Entries taken from a collection:

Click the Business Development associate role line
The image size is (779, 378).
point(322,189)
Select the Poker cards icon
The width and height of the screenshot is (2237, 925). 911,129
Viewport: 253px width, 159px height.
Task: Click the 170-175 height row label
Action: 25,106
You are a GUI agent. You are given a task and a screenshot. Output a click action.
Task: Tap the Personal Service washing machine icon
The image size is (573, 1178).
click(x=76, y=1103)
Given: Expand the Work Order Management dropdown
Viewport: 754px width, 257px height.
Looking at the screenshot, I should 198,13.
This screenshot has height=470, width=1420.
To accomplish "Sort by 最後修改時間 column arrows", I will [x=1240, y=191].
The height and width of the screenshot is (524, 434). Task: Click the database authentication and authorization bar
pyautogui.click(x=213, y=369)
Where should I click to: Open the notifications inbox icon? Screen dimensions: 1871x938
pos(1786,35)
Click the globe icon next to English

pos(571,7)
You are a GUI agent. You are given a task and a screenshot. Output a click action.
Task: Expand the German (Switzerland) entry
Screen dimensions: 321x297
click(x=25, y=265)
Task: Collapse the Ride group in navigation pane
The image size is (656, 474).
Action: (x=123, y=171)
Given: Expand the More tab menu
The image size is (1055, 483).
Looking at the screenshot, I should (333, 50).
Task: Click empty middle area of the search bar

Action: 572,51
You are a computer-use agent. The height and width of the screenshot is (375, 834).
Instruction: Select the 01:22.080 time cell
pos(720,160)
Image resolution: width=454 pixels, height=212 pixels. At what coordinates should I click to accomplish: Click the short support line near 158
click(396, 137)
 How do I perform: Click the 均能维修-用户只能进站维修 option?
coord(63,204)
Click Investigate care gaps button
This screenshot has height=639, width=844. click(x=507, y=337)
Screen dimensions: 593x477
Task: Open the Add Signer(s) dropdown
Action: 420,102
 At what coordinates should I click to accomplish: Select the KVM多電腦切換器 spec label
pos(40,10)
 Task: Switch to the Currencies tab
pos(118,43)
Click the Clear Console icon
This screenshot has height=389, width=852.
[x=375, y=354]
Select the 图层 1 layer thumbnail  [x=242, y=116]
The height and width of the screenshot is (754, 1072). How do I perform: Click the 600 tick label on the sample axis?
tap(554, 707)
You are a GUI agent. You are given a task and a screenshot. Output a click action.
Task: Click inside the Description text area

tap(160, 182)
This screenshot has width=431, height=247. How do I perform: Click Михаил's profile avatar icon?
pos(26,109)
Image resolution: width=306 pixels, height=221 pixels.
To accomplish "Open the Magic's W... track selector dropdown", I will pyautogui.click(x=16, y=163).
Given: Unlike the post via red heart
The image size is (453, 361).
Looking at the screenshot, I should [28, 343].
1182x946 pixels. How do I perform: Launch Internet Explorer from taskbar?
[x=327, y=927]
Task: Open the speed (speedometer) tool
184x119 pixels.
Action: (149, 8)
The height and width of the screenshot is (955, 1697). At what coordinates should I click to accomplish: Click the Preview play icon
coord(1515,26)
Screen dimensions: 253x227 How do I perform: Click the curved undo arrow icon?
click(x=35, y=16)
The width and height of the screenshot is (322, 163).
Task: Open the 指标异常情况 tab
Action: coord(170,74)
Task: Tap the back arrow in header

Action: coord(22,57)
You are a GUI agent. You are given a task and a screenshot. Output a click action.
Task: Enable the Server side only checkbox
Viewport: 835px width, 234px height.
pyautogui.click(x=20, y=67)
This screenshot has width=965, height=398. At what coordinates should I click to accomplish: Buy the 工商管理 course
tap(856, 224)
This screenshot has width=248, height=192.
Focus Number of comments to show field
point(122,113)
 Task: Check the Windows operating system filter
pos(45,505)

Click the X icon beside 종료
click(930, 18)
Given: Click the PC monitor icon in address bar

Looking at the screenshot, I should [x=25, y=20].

• [WHAT THE TASK REQUIRES] All of the entries need to be reproduced exactly; please write them out.

• [WRITTEN SOLUTION]
Click the Business Development associate role line
The image size is (779, 378).
point(322,189)
Select the Poker cards icon
The width and height of the screenshot is (2237, 925). 911,129
Viewport: 253px width, 159px height.
Task: Click the 170-175 height row label
Action: 25,106
You are a GUI agent. You are given a task and a screenshot. Output a click action.
Task: Tap the Personal Service washing machine icon
The image size is (573, 1178).
click(x=76, y=1103)
Given: Expand the Work Order Management dropdown
Viewport: 754px width, 257px height.
Looking at the screenshot, I should 198,13.
This screenshot has height=470, width=1420.
To accomplish "Sort by 最後修改時間 column arrows", I will [x=1240, y=191].
The height and width of the screenshot is (524, 434). Task: Click the database authentication and authorization bar
pyautogui.click(x=213, y=369)
Where should I click to: Open the notifications inbox icon? Screen dimensions: 1871x938
pos(1786,35)
Click the globe icon next to English

pos(571,7)
You are a GUI agent. You are given a task and a screenshot. Output a click action.
Task: Expand the German (Switzerland) entry
Screen dimensions: 321x297
click(x=25, y=265)
Task: Collapse the Ride group in navigation pane
The image size is (656, 474).
Action: (x=123, y=171)
Given: Expand the More tab menu
The image size is (1055, 483).
Looking at the screenshot, I should (333, 50).
Task: Click empty middle area of the search bar

Action: 572,51
You are a computer-use agent. The height and width of the screenshot is (375, 834).
Instruction: Select the 01:22.080 time cell
pos(720,160)
Image resolution: width=454 pixels, height=212 pixels. At what coordinates should I click to accomplish: Click the short support line near 158
click(396, 137)
 How do I perform: Click the 均能维修-用户只能进站维修 option?
coord(63,204)
Click Investigate care gaps button
This screenshot has height=639, width=844. click(x=507, y=337)
Screen dimensions: 593x477
Task: Open the Add Signer(s) dropdown
Action: 420,102
 At what coordinates should I click to accomplish: Select the KVM多電腦切換器 spec label
pos(40,10)
 Task: Switch to the Currencies tab
pos(118,43)
Click the Clear Console icon
This screenshot has height=389, width=852.
[x=375, y=354]
Select the 图层 1 layer thumbnail  [x=242, y=116]
The height and width of the screenshot is (754, 1072). How do I perform: Click the 600 tick label on the sample axis?
tap(554, 707)
You are a GUI agent. You are given a task and a screenshot. Output a click action.
Task: Click inside the Description text area

tap(160, 182)
This screenshot has width=431, height=247. How do I perform: Click Михаил's profile avatar icon?
pos(26,109)
Image resolution: width=306 pixels, height=221 pixels.
To accomplish "Open the Magic's W... track selector dropdown", I will pyautogui.click(x=16, y=163).
Given: Unlike the post via red heart
The image size is (453, 361).
Looking at the screenshot, I should [28, 343].
1182x946 pixels. How do I perform: Launch Internet Explorer from taskbar?
[x=327, y=927]
Task: Open the speed (speedometer) tool
184x119 pixels.
Action: (149, 8)
The height and width of the screenshot is (955, 1697). At what coordinates should I click to accomplish: Click the Preview play icon
coord(1515,26)
Screen dimensions: 253x227 How do I perform: Click the curved undo arrow icon?
click(x=35, y=16)
The width and height of the screenshot is (322, 163).
Task: Open the 指标异常情况 tab
Action: coord(170,74)
Task: Tap the back arrow in header

Action: coord(22,57)
You are a GUI agent. You are given a task and a screenshot. Output a click action.
Task: Enable the Server side only checkbox
Viewport: 835px width, 234px height.
pyautogui.click(x=20, y=67)
This screenshot has width=965, height=398. At what coordinates should I click to accomplish: Buy the 工商管理 course
tap(856, 224)
This screenshot has width=248, height=192.
Focus Number of comments to show field
point(122,113)
 Task: Check the Windows operating system filter
pos(45,505)

Click the X icon beside 종료
click(930, 18)
Given: Click the PC monitor icon in address bar

Looking at the screenshot, I should [x=25, y=20].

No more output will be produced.